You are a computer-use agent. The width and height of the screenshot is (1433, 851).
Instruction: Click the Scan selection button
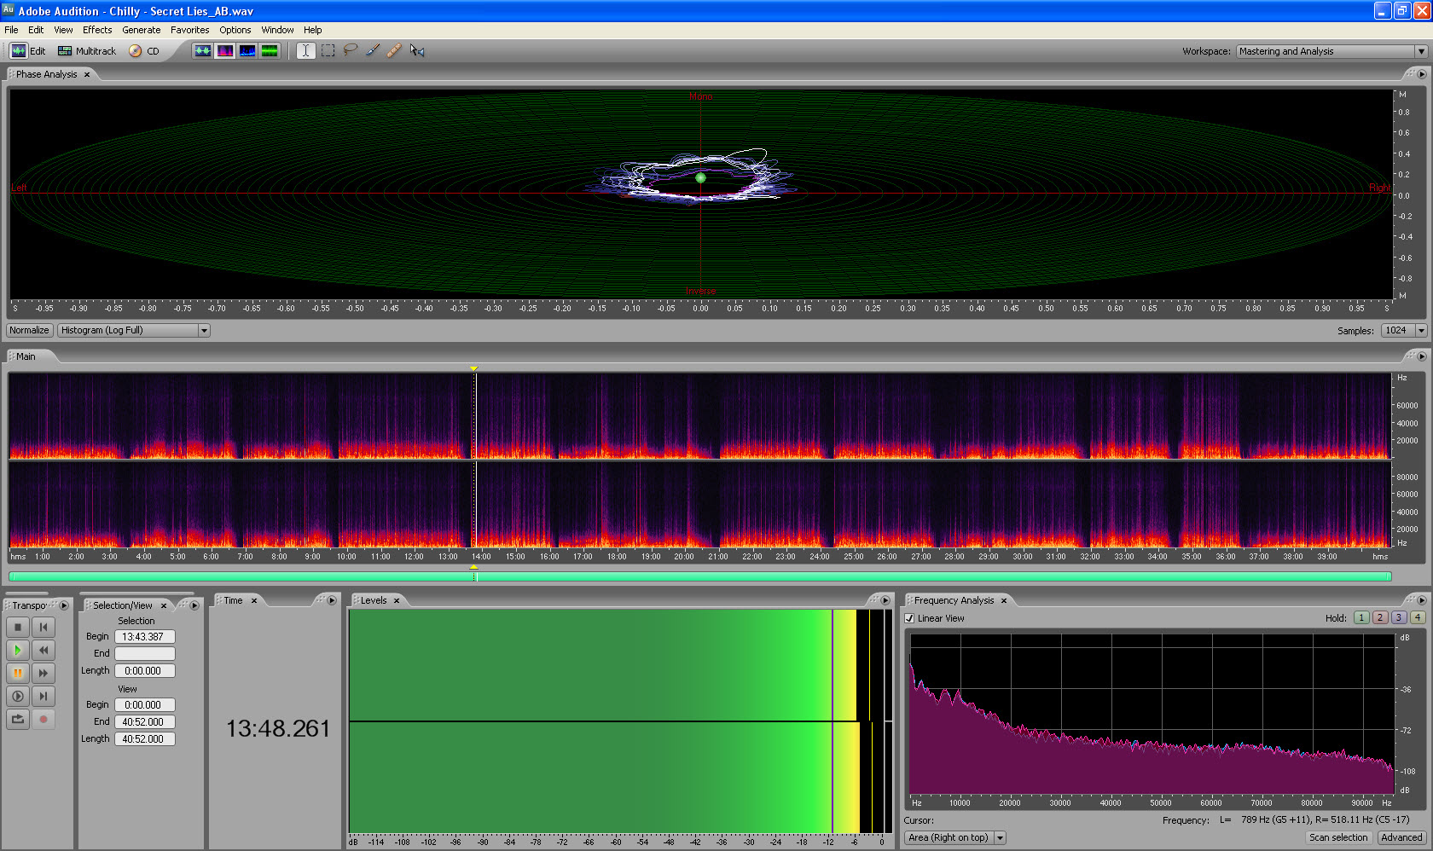(1338, 837)
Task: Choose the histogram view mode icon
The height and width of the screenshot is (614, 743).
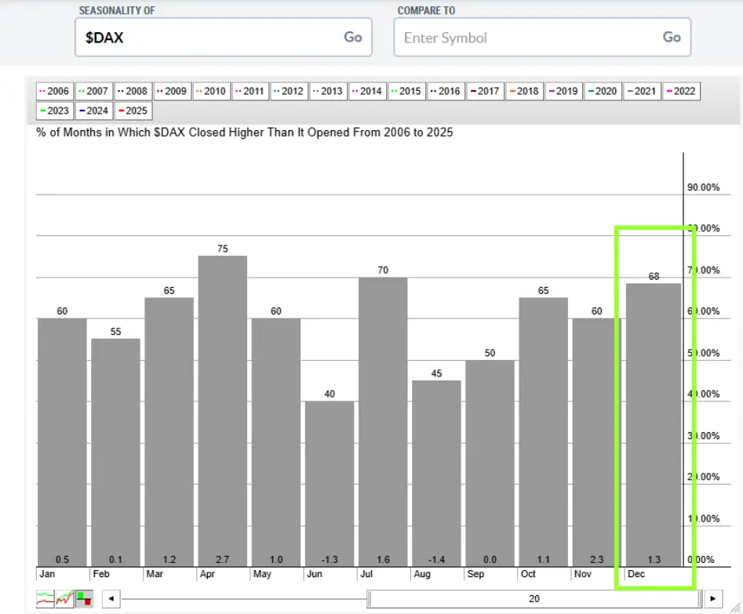Action: tap(84, 598)
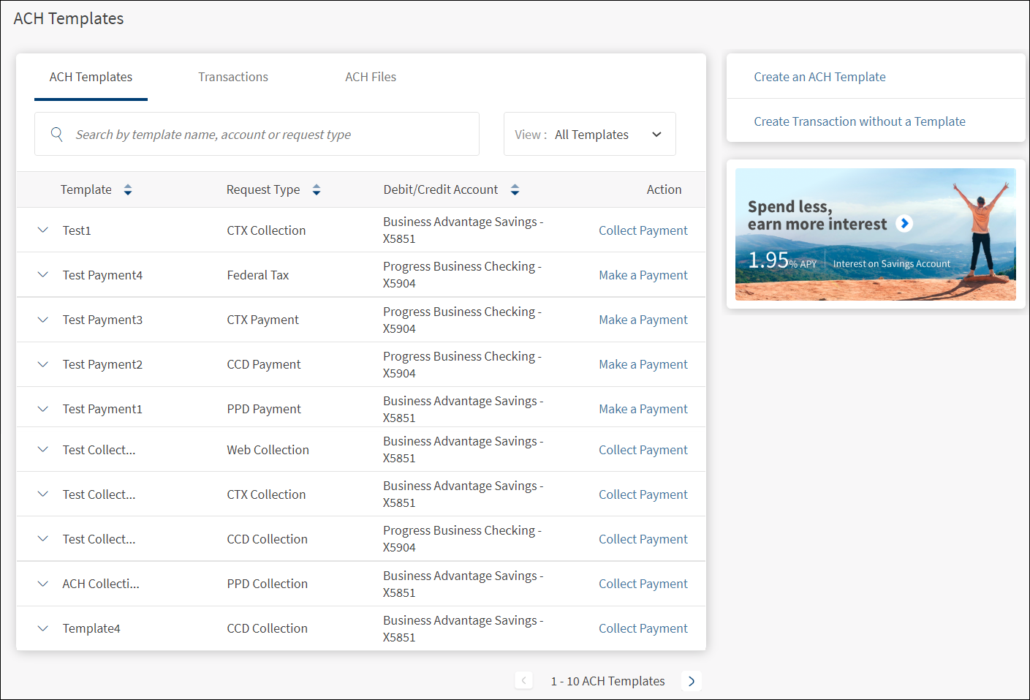Expand the ACH Collecti... template row

[43, 584]
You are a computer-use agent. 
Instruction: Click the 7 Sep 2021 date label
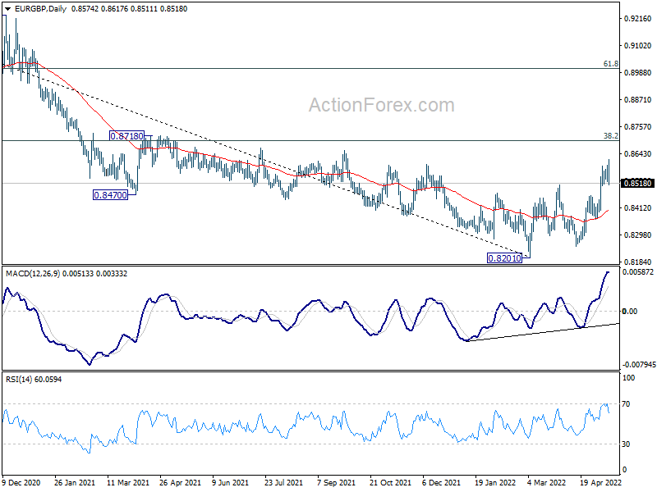click(x=335, y=483)
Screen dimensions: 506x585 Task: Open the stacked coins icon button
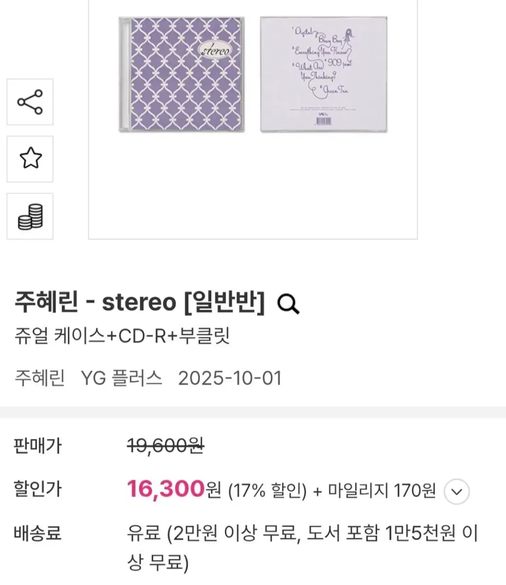click(30, 216)
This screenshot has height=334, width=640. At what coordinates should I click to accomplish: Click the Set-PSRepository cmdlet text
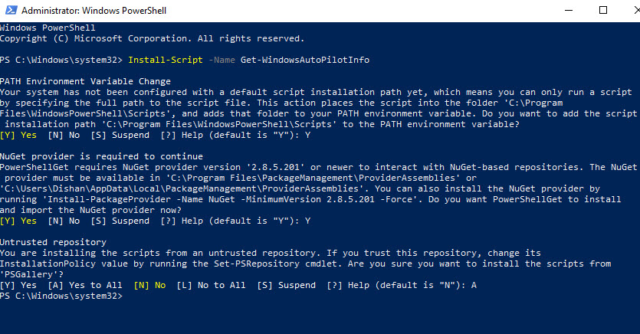pyautogui.click(x=257, y=264)
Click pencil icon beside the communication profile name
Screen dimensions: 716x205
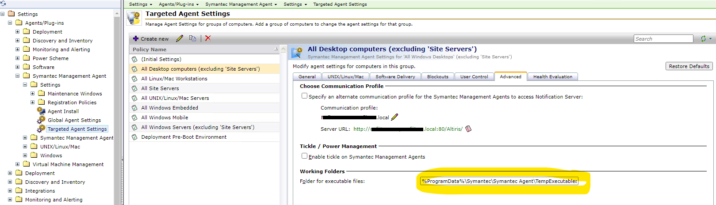[394, 117]
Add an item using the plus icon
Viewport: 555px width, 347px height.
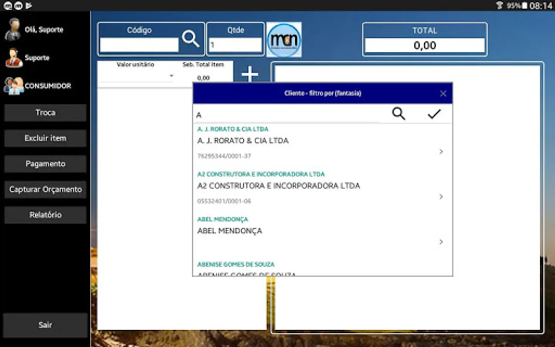tap(250, 74)
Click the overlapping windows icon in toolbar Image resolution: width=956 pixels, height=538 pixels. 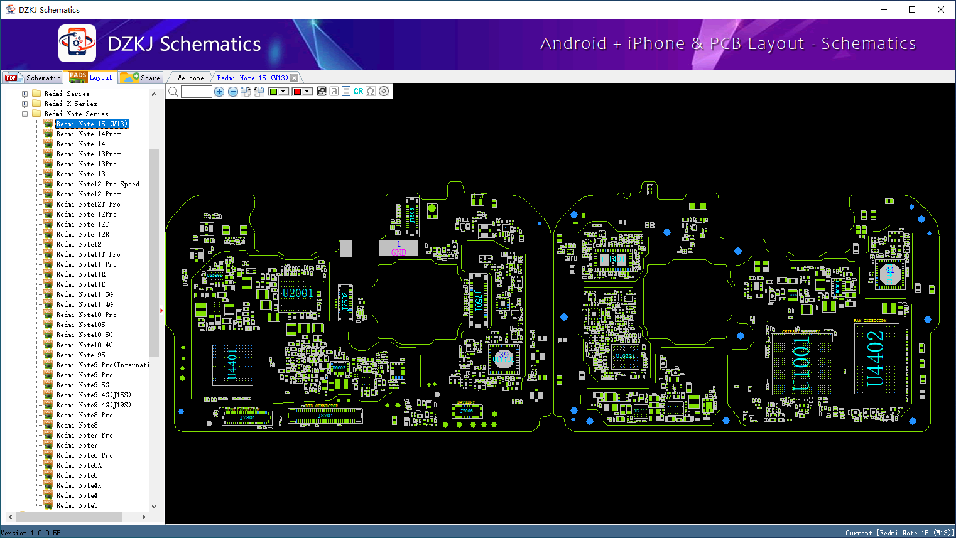click(x=322, y=91)
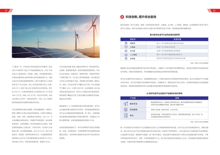220x155 pixels.
Task: Click the page number 11 badge
Action: tap(5, 11)
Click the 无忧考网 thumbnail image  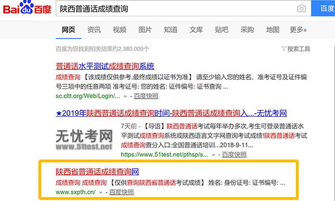tap(84, 139)
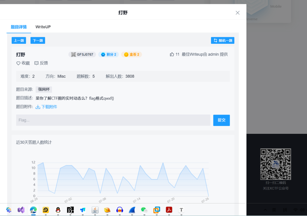307x216 pixels.
Task: Click the 强网杯 source tag
Action: 44,89
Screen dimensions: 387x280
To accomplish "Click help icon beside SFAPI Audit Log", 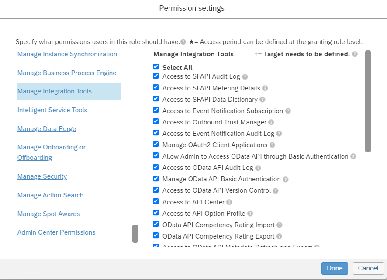I will coord(245,77).
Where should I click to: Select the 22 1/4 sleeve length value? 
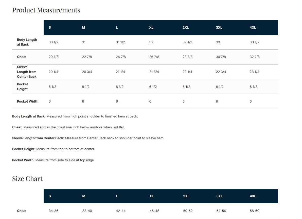[187, 72]
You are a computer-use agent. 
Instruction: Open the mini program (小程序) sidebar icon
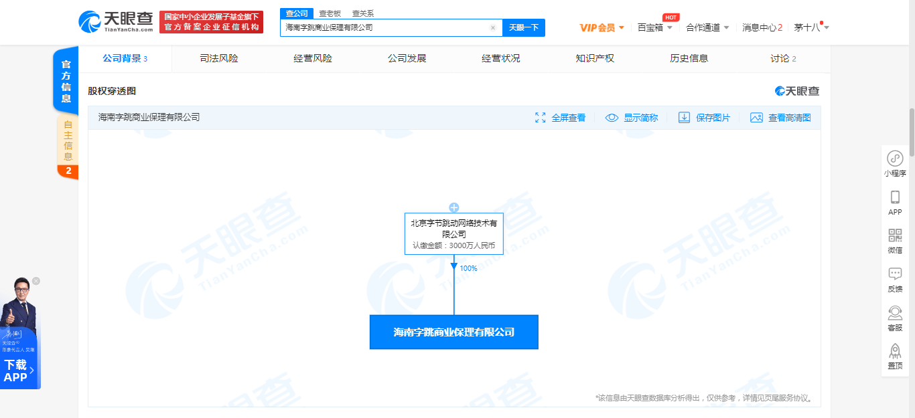pyautogui.click(x=895, y=159)
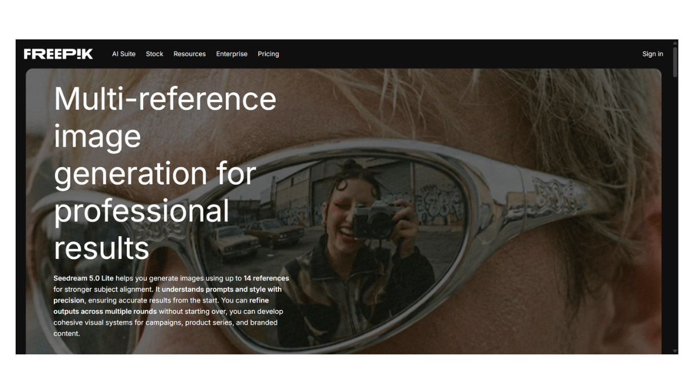The image size is (696, 392).
Task: Click the Freepik logo
Action: click(x=58, y=54)
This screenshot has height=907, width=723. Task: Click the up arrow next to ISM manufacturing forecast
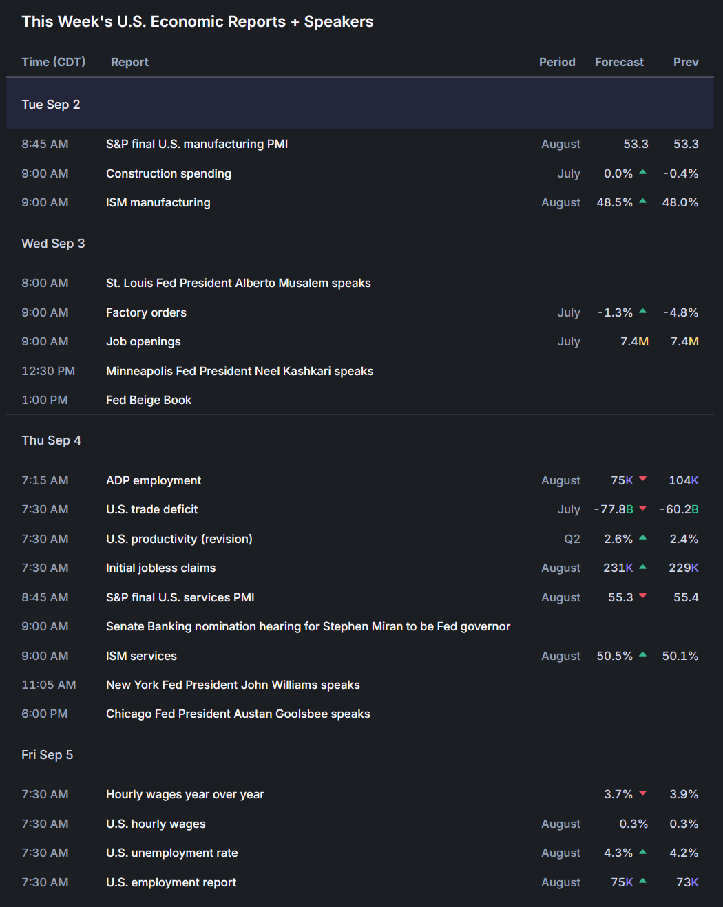[642, 202]
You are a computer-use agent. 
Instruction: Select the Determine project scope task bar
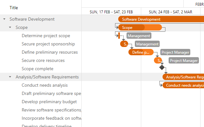119,36
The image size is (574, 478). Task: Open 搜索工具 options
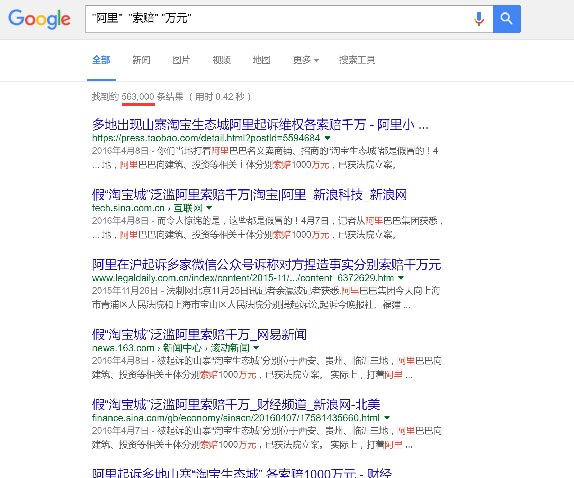pos(357,60)
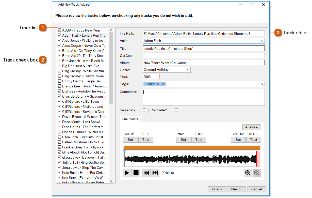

About this task. A word-for-word copy of the lines from the start of the listing through the line containing "Add an item using the plus icon" is the answer. Pictures stay out of it.

Exercise result.
You are a computer-use agent. The width and height of the screenshot is (1433, 851).
Instruction: Click the Scan selection button
(1338, 837)
Task: Choose the histogram view mode icon
The height and width of the screenshot is (614, 743).
Action: tap(84, 598)
Expand the ACH Collecti... template row

[43, 584]
You are a computer-use agent. 
Instruction: Click the 7 Sep 2021 date label
click(x=335, y=483)
Screen dimensions: 506x585 Task: Open the stacked coins icon button
click(30, 216)
This screenshot has height=334, width=640. At what coordinates should I click to accomplish: Click the Set-PSRepository cmdlet text
pyautogui.click(x=257, y=264)
Click pencil icon beside the communication profile name
Screen dimensions: 716x205
[394, 117]
Add an item using the plus icon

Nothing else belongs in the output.